Description of the task
Output exactly the line containing "1000x827 pixels." and each line after it through the last line of the records, and nothing else.

Information supplied

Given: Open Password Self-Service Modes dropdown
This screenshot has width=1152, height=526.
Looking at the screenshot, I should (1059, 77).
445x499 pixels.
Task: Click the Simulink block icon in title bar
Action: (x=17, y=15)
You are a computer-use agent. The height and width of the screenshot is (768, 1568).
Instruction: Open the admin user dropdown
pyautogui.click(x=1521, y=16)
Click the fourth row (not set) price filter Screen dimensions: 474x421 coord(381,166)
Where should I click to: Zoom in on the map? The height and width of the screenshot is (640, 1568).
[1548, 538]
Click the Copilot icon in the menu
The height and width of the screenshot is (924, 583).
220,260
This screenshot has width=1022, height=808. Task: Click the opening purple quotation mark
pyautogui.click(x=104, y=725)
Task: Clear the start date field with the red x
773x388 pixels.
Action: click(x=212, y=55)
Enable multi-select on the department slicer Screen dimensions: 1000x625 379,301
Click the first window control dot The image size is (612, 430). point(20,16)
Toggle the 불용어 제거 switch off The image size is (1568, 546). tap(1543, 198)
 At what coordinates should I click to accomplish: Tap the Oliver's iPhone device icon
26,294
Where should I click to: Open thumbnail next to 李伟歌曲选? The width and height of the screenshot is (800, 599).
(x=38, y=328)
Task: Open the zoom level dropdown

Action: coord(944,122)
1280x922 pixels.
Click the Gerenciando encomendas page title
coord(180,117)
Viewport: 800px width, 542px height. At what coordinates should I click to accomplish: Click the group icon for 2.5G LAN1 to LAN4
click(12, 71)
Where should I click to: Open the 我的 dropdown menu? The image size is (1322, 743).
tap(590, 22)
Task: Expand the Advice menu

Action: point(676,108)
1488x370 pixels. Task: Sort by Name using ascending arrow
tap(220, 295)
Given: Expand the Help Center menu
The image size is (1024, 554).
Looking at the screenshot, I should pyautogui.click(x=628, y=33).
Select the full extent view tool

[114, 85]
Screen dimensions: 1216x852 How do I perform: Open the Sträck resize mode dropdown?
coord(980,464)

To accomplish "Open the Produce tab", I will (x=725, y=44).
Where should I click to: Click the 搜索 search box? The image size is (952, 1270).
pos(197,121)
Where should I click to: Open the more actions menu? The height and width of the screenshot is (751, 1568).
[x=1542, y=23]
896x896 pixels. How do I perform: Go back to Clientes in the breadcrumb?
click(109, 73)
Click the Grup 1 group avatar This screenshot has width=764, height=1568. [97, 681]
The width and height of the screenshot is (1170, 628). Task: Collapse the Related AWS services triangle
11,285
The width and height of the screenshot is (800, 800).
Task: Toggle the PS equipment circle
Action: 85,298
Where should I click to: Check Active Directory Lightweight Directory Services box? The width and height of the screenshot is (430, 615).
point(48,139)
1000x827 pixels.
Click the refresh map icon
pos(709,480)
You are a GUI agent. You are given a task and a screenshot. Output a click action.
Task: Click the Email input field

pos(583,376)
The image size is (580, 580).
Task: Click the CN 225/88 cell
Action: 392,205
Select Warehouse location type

Worked solution
1000x827 pixels.
Click the refresh map icon
pos(709,480)
You are a GUI agent. You are given a task and a screenshot. Output a click action.
Task: Click the Email input field

pos(583,376)
The image size is (580, 580).
Task: Click the CN 225/88 cell
Action: 392,205
Select Warehouse location type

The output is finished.